--- WORK TASK ---
Count the lines holding the string "header" in the records, and give only the count.

--- EXERCISE INPUT ---
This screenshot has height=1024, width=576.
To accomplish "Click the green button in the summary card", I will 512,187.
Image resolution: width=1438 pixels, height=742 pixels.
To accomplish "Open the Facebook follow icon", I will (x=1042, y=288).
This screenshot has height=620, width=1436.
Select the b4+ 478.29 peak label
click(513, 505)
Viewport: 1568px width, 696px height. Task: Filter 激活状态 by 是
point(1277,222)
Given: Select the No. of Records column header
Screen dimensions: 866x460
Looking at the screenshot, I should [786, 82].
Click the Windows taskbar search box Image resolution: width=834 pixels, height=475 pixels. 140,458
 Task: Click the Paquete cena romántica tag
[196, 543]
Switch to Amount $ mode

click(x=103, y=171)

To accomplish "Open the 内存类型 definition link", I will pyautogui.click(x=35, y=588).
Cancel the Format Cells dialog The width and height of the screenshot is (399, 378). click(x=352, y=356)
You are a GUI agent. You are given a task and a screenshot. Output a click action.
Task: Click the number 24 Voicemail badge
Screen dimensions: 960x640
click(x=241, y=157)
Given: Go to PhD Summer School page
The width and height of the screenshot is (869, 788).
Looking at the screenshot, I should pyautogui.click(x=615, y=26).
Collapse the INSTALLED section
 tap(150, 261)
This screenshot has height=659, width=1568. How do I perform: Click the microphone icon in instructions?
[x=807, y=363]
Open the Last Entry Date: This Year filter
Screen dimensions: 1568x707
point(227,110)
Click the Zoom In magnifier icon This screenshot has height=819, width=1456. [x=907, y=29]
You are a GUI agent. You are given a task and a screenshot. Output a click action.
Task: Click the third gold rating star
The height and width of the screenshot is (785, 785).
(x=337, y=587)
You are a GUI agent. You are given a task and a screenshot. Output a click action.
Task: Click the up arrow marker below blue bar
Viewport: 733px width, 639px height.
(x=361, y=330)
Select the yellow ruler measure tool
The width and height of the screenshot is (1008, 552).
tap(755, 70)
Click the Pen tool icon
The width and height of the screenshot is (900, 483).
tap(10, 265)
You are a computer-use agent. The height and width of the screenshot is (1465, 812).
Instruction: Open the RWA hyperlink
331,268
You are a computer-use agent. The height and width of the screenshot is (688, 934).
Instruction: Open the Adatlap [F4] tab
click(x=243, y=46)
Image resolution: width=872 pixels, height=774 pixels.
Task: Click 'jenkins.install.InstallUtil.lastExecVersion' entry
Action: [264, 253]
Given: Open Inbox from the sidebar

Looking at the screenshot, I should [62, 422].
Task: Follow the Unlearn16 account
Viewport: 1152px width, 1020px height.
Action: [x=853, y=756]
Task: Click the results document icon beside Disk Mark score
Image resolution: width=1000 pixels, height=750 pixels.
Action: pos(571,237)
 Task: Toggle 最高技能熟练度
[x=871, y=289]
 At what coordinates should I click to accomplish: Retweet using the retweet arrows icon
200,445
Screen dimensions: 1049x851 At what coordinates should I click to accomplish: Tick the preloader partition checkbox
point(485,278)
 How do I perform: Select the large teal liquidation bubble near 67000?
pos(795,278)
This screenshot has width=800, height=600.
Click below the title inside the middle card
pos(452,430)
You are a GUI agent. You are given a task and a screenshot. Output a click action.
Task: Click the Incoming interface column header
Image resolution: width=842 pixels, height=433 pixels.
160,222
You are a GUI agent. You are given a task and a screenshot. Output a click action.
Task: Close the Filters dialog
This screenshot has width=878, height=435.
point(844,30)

--- RESPONSE AREA ---
2